### Directions
Compute the number of lines in the following data that include the word "level", and output that number alone.

### Data excerpts
------------------------------------------------

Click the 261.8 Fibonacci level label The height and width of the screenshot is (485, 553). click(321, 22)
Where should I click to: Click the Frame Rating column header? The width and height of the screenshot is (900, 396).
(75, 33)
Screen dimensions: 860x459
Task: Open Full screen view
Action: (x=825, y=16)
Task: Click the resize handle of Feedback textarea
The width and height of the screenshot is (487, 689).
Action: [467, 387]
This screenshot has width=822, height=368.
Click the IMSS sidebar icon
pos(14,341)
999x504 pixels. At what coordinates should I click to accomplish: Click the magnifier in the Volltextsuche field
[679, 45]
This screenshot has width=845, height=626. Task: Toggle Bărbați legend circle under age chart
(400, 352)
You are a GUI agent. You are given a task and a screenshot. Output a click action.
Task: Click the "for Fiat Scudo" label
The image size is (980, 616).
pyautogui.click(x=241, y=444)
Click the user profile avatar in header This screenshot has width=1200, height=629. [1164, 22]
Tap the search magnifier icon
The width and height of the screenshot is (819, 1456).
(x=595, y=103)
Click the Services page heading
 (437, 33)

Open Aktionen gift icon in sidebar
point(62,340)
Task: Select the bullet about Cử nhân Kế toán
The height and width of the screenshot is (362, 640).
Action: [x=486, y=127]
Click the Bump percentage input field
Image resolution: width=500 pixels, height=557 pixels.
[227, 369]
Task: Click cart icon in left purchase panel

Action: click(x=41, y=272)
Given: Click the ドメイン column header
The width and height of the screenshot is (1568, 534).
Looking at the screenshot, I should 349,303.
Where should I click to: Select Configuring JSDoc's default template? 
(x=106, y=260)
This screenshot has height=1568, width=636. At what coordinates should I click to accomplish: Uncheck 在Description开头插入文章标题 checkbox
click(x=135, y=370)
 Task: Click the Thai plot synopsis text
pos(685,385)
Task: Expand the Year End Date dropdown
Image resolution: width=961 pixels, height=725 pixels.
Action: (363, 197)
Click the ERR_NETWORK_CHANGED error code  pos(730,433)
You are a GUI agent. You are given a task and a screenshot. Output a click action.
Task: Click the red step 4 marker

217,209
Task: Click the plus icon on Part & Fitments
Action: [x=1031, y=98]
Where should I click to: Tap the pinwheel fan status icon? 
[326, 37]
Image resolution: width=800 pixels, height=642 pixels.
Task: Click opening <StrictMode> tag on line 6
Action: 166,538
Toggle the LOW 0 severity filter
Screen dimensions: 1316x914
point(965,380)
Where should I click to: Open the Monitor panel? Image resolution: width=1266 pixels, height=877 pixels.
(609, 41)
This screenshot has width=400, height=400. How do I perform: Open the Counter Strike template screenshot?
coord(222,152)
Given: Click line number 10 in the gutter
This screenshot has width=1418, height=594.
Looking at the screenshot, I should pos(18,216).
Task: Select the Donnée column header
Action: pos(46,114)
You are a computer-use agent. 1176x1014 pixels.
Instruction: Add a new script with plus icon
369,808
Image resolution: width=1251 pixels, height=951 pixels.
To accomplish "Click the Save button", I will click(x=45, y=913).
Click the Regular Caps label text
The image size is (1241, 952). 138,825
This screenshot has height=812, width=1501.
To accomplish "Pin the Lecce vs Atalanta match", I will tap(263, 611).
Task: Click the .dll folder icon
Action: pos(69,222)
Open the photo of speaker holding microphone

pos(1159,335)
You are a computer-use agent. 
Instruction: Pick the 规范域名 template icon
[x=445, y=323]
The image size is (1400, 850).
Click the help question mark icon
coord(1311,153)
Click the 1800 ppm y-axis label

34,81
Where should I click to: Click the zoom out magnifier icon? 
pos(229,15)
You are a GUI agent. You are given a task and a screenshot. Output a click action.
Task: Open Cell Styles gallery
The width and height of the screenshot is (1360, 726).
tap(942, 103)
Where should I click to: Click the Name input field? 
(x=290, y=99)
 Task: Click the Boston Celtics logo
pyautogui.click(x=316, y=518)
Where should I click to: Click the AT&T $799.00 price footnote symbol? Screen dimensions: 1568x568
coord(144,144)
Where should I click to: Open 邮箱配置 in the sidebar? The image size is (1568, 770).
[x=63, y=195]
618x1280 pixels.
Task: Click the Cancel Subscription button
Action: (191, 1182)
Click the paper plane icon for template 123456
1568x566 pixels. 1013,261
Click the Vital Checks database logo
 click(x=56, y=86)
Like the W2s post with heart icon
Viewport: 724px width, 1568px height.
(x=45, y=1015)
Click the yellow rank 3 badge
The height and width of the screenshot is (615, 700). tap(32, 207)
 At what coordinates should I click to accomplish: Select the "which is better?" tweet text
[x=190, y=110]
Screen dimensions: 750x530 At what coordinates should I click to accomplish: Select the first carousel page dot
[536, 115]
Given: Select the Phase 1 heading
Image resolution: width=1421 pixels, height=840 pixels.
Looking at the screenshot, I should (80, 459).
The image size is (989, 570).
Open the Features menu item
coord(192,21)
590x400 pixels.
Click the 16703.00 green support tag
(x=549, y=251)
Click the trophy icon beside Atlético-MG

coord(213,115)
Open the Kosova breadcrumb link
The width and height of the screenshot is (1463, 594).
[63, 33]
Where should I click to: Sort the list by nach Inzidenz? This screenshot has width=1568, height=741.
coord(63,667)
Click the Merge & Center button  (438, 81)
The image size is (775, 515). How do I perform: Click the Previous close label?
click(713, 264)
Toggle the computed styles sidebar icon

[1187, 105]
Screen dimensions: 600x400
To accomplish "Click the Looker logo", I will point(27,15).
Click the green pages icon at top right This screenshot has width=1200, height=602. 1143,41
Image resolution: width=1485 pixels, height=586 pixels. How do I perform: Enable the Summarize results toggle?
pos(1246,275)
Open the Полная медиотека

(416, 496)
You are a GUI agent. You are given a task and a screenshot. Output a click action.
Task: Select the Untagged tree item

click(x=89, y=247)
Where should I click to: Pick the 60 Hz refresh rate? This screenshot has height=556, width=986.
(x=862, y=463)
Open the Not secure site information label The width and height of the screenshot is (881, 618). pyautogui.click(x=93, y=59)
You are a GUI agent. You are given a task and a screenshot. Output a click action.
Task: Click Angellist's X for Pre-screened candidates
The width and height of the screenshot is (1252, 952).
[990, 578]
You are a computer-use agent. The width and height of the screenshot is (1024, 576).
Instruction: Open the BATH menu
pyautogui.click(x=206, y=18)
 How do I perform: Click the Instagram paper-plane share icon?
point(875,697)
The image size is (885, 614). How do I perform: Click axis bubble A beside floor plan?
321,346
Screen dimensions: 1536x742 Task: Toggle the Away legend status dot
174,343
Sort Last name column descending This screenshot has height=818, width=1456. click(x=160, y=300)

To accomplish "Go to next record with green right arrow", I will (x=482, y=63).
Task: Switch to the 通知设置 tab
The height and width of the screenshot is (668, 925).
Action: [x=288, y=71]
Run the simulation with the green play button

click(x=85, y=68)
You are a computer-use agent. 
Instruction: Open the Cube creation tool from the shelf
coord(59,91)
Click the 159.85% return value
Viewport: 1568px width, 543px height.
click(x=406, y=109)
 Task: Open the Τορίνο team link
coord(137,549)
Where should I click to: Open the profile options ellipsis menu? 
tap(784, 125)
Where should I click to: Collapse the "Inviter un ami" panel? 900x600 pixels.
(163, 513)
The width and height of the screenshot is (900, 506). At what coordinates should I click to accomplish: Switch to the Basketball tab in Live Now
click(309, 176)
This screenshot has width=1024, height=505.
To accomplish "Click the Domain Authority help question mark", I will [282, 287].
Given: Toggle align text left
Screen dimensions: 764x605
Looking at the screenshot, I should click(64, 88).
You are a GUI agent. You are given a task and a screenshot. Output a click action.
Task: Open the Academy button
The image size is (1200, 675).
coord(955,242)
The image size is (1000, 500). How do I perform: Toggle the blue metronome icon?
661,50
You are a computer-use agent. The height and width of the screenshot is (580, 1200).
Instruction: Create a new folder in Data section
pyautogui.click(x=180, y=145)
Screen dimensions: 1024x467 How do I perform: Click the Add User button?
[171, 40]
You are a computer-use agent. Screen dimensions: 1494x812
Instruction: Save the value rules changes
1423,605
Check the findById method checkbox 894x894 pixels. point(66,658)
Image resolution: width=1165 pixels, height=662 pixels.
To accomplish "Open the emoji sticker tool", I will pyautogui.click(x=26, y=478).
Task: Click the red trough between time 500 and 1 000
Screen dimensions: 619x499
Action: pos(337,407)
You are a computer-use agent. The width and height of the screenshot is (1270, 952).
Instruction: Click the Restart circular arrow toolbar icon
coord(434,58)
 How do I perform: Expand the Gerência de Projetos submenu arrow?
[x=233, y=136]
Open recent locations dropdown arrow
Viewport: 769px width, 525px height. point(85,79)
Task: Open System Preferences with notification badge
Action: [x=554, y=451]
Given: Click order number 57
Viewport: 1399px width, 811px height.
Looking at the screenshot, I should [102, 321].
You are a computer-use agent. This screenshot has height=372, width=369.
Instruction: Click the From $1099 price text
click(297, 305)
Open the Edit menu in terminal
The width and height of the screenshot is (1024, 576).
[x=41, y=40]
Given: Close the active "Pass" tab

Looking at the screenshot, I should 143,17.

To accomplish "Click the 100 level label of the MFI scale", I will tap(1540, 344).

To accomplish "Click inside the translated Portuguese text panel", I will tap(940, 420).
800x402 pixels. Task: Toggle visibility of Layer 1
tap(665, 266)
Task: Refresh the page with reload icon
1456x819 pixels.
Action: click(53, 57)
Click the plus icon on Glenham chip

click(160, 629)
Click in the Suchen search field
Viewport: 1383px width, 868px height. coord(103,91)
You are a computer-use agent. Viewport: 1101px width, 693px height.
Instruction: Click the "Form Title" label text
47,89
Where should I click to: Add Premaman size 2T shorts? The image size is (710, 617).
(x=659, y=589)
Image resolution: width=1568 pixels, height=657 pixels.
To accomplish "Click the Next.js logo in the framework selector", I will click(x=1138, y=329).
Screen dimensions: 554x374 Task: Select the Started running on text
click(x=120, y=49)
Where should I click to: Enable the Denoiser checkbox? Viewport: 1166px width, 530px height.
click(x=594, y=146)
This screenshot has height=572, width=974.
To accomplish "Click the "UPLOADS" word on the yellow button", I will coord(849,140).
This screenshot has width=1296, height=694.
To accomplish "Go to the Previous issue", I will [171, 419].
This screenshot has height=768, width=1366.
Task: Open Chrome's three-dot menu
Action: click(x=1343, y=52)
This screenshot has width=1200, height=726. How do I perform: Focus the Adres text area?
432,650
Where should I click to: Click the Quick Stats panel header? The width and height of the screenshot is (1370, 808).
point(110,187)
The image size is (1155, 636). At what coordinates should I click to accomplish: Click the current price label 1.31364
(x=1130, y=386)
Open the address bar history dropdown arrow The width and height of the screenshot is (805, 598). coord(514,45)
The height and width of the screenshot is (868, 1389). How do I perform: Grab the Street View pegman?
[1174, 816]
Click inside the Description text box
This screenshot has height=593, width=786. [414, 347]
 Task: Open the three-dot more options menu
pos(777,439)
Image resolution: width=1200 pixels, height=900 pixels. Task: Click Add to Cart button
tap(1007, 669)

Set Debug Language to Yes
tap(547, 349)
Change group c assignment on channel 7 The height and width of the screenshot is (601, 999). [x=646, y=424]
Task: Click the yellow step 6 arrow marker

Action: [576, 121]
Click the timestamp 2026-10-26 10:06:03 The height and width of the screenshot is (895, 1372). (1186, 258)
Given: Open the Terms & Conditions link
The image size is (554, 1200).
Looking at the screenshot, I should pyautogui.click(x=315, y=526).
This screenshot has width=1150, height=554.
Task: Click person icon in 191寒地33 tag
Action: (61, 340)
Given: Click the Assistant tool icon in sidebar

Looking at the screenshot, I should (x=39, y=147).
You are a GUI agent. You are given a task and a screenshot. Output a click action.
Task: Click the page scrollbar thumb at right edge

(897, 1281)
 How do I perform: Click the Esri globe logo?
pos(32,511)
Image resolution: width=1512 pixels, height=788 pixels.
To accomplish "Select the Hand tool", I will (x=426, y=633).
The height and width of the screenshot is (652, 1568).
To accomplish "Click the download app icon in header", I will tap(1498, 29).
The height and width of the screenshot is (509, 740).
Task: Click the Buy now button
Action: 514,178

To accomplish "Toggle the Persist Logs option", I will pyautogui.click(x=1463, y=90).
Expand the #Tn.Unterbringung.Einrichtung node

------------------------------------------------

### Written solution
2